O acondicionamento dos espécimes capturados foi feito em tubos de hemólise contendo álcool 70% e levados ao laboratório. Em seguida, foi realizada a preparação e montagem dos mesmos baseada na metodologia preconizada por Langeron (1949). A identificação dos exemplares foi feita de acordo com a classificação proposta por Young & Duncan (1994). Posteriormente, o material testemunha foi depositado na Coleção Padrão de Flebotomíneos do Laboratório de Leishmanioses do Centro de Pesquisas René Rachou.
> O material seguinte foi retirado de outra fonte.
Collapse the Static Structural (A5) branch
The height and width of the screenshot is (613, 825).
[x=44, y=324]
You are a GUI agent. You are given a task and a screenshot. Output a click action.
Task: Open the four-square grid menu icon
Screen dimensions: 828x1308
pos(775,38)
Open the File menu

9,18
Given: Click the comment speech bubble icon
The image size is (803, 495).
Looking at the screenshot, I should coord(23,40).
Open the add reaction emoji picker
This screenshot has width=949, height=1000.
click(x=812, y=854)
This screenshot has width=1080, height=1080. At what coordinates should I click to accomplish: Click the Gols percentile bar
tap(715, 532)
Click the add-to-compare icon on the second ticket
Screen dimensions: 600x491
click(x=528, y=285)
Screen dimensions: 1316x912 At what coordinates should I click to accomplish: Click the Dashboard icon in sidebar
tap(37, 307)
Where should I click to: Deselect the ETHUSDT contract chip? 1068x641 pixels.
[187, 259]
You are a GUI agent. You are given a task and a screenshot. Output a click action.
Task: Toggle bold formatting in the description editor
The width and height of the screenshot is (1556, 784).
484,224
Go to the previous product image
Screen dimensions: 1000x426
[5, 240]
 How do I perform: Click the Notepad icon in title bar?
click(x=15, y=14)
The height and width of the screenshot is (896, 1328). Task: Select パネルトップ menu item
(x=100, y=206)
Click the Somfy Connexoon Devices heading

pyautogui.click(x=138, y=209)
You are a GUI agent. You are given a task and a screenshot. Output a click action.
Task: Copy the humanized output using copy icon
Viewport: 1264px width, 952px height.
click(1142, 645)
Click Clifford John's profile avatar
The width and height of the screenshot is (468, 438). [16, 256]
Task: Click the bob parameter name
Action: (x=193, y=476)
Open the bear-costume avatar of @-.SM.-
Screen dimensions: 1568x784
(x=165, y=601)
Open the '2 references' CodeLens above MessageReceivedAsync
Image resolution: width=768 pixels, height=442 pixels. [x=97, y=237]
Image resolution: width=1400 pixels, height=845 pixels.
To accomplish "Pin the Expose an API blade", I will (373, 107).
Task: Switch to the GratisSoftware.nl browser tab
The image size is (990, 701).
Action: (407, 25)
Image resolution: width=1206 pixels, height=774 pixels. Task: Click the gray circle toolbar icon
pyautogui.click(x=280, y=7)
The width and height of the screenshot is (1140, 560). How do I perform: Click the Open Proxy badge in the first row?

A fauna flebotomínica capturada na Gruta do Caboclo constituiu-se de 14 espécies: Brumptomyia avellari (Costa Lima), Lutzomyia cavernicola (Costa Lima), L. intermedia (Lutz & Neiva), L. ischnacantha Martins, Souza & Falcão, L. lenti (Mangabeira), L. micropyga (Mangabeira), L. misionensis (Castro), L. peresi (Mangabeira), L. quinquefer (Dyar), L. renei (Martins, Falcão & Silva), L. sordellii (Shannon & Del Ponte), L. termitophila Martins, Falcão & Silva, L. trinidadensis (Newstead) e uma espécie não identificada, totalizando 436 exemplares, sendo 166 fêmeas (38,1%) e 270 machos (61,9%) (Tabela 1).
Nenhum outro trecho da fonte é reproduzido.